Durch die gelegentliche Bearbeitung der Bewohnerwäsche im Haushalt von Angehörigen können ebenfalls Probleme in die Wäschereibetriebe getragen werden. In der Praxis sind bei der Bearbeitung von Schurwollpullovern aus Bewohnerwäsche immer wieder Verfilzungen zu beobachten, denen ursächlich eine vorgelagerte private Handwäsche mit nicht ausreichend ausgespültem Wollwaschmittel zugrunde liegt. Die verbliebenen Waschmittelreste stören anscheinend die Prozessparameter der professionellen Nassreinigung, so dass es zu Verfilzungen kommt, die der betroffene Kunde anschließend der Wäscherei anlastet.

Schädigungspotenzial 4

Schadensfälle durch Verlagerung von Produktionsstufen der Textilhersteller in die Wäscherei: Der Textilmarkt ist in Teilen sehr preisorientiert, gerne werden Kosten eingespart. Dabei gehen einige Hersteller den Weg, diverse Produktionsstufen, die eigentlich bei der Textilproduktion zu erledigen wären, nicht durchzuführen und sie den Verwendern bzw. deren Wäscherei oder Textilreinigung aufzubürden - und das meist auch noch, ohne entsprechende Informationen weiterzugeben.

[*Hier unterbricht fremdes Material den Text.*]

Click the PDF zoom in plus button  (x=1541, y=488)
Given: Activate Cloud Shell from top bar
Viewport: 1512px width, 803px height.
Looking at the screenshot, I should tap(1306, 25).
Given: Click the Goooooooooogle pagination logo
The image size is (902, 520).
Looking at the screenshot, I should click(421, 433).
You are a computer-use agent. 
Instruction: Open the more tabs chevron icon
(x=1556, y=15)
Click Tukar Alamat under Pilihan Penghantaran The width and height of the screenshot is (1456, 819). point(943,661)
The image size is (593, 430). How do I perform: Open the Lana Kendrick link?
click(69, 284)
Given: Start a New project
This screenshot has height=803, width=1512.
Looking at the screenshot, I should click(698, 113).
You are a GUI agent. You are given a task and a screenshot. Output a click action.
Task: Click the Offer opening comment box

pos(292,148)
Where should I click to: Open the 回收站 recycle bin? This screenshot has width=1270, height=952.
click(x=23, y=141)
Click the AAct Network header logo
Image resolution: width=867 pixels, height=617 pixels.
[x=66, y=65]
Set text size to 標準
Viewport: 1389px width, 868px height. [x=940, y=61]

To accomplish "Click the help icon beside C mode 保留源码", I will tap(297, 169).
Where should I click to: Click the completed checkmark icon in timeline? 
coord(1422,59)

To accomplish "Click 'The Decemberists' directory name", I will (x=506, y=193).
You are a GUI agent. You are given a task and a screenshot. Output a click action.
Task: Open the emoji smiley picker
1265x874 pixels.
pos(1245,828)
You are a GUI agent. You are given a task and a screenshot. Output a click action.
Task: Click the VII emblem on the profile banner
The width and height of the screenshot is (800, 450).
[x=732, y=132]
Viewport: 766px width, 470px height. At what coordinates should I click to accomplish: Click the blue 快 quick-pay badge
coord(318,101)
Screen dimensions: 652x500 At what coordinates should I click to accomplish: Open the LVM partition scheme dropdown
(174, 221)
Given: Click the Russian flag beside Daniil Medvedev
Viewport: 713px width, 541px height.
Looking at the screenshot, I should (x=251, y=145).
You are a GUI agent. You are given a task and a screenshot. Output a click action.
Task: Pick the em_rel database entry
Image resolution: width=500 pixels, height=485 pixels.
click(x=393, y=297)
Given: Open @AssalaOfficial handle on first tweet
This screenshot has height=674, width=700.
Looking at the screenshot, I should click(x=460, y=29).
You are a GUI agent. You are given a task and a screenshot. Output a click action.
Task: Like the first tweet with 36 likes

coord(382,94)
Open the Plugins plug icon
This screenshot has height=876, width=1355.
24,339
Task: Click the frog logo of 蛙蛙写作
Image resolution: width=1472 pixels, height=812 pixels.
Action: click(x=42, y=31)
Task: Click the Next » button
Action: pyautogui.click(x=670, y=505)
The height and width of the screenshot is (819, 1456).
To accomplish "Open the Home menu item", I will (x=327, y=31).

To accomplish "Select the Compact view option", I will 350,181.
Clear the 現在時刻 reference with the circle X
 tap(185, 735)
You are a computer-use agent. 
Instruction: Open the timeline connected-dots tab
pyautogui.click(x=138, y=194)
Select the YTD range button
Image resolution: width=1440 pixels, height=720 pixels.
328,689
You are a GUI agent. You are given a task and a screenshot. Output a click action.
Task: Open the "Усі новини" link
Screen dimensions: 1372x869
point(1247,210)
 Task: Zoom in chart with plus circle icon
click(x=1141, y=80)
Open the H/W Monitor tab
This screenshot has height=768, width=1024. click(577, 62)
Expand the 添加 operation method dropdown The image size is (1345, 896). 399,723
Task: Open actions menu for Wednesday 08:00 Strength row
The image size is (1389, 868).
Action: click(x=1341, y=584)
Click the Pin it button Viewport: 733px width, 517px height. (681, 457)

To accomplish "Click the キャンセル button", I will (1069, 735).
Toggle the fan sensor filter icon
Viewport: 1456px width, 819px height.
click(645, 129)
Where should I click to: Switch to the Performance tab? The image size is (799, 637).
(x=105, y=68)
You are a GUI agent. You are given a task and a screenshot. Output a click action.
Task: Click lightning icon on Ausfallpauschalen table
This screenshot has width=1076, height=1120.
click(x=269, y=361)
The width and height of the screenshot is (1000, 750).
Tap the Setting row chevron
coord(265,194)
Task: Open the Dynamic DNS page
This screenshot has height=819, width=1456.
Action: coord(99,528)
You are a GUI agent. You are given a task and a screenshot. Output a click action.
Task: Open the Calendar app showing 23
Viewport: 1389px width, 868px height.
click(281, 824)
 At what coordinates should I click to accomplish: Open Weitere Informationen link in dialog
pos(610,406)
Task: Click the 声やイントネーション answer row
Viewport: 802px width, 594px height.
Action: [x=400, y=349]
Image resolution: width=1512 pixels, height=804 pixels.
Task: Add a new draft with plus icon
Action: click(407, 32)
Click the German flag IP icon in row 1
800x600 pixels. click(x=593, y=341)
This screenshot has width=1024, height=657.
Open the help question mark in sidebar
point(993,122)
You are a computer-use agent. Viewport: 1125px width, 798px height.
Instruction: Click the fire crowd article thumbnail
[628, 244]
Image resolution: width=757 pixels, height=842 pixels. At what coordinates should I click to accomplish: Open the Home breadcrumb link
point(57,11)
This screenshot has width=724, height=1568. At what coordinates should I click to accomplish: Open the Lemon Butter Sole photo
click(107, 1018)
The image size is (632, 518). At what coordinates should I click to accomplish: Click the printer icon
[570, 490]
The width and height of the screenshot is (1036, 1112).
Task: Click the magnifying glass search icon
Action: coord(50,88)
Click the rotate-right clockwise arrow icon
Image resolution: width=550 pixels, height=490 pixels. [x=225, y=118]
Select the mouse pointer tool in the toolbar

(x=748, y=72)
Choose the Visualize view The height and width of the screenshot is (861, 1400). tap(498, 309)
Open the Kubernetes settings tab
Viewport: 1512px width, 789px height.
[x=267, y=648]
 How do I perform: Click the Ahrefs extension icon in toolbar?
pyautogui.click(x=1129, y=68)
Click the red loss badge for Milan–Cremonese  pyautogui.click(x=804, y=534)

Dokumentiert und fotografiert (siehe oben rechts) ist ein Fall, bei dem der Hersteller auf dem Etikett eines Blazers den Hinweis angebracht hat, dass dieses Teil fünf Prozent eingehen kann; auf 38cm sind das immerhin 1,9 cm. Dies wirkt sich enorm auf die Passform in der Schulterkugel beim Zuknöpfen und an den Armen aus. Bei Übergardinen findet man gelegentlich den Hinweis, dass der Stoff bis zu zehn Prozent einlaufen kann. Bei einer Gardine mit 2,40 m Länge sind 24 cm länger oder kürzer „gut sichtbar“. Eine Sanfor-Ausrüstung oder zumindest ein Dekatieren der Stoffe am Ende des Herstellungsprozesses kann diese Probleme minimieren. Ein ähnliches Phänomen gibt es auch im Wäschereibereich. Als Beispiel können die bereits erwähnten Kochjacken mit roten Einfassungen dienen. Obwohl die Kochjacken getrennt von anderen Artikeln mit Buntwaschmittel ohne Aufheller gewaschen wurden, ist rote Farbe von den Einfassungen in den weißen Stoff migriert. Hier hätte eine bessere Fixierung und anschließend gründliches Ausspülen des roten Gewebes im Rahmen der Produktion den Schaden verhindern können. Durch den Zusatz von Farbinhibitoren oder dergleichen beim „Einwaschen“ durch die Wäscherei kann man diesen Schaden zwar vermeiden, jedoch handelt es sich dabei eigentlich um eine Aufgabe des Herstellers.

Der Hersteller hatte in der Vergangenheit bereits Probleme mit seiner Ware bekommen und ist nun seinerseits dazu übergegangen, die Jacken anders auszuzeichnen. Das Dreieckssymbol der internationalen Pflegekennzeichnung wurde einfach durchgestrichen. Nun darf die Kochjacke laut Hersteller keine Bleichbehandlung mehr erfahren. Das geht natürlich nicht, da die Jacke ansonsten bereits bei einmaliger Verschmutzung unbrauchbar wäre. Also wird in der Wäscherei weiterhin gebleicht. Entsteht nun aber eine Schädigung, beispielsweise eine Verfärbung, fällt es leicht, dem Textilpfleger eine Fehlbehandlung nachzuweisen. Aufgrund der Fehlbehandlung besteht im Weiteren auch keine Verpflichtung des Herstellers, eine Ersatzleistung zu gewähren. Ein ähnlicher Streitfall läuft derzeit zwischen einem Restaurant, einer Wäscherei und einem Hersteller von Tischwäsche. Hier ist, nach mehr als 200 Waschzyklen, der Hersteller dazu übergegangen, die Wäscherei für die Flusenbildung der verwendeten Tischwäsche verantwortlich zu machen. Die Begründung lautet: Die Wäsche dürfe keiner Bleichbehandlung unterzogen werden (mehr zu diesem Schadensfall lesen Sie in RWTextilservice Ausgabe 3/2013).